What the task asks: With the pictures omitted, set down exactly the lines from the one that contains "You are a computer-use" through the last line of the data.

Given records:

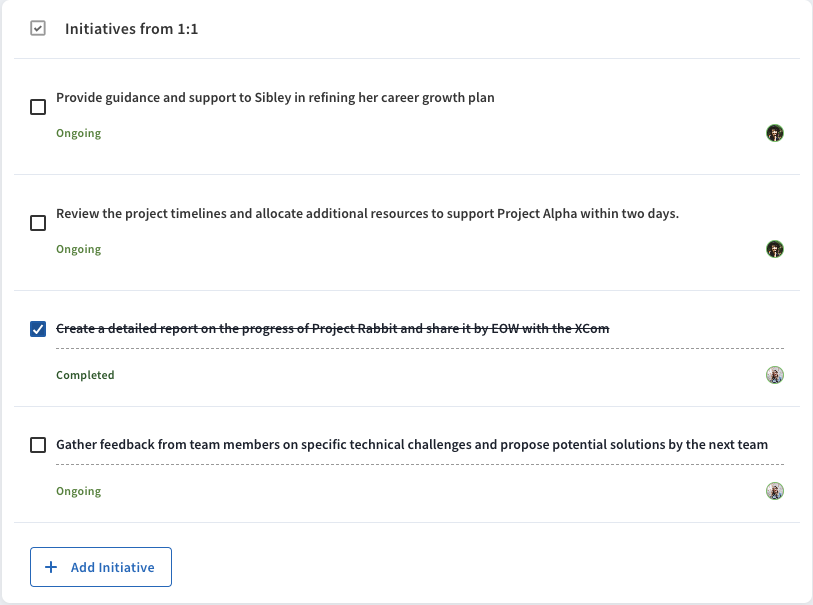The height and width of the screenshot is (605, 813).
Task: Click assignee avatar on gather feedback initiative
Action: tap(775, 491)
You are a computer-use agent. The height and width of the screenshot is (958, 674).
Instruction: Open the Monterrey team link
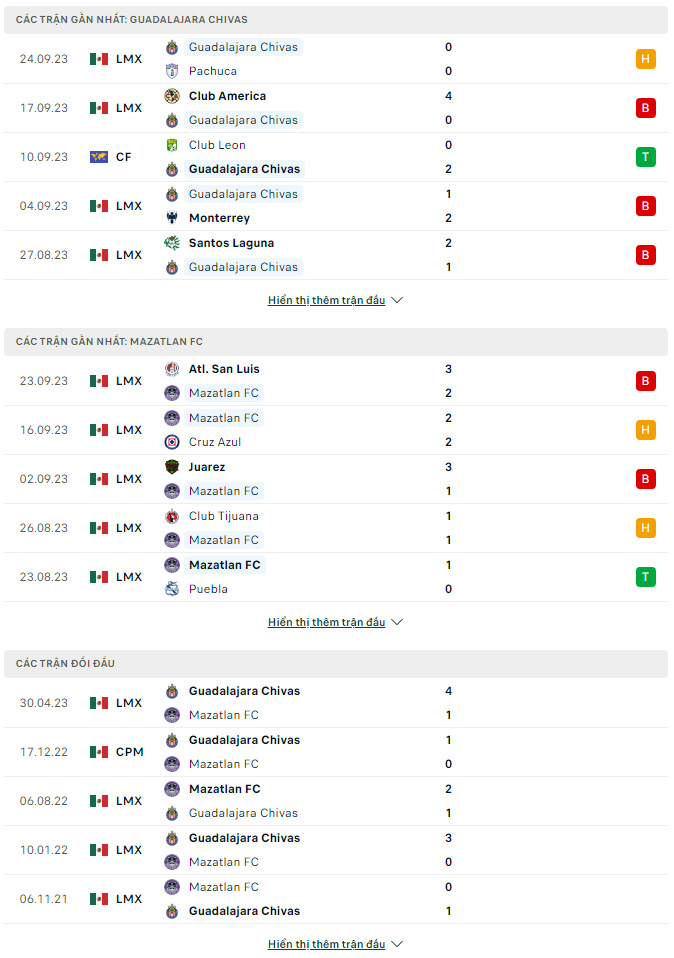point(219,218)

Finished exercise:
You are a computer-use agent. The height and width of the screenshot is (958, 674).
Instruction: Open the Monterrey team link
point(219,218)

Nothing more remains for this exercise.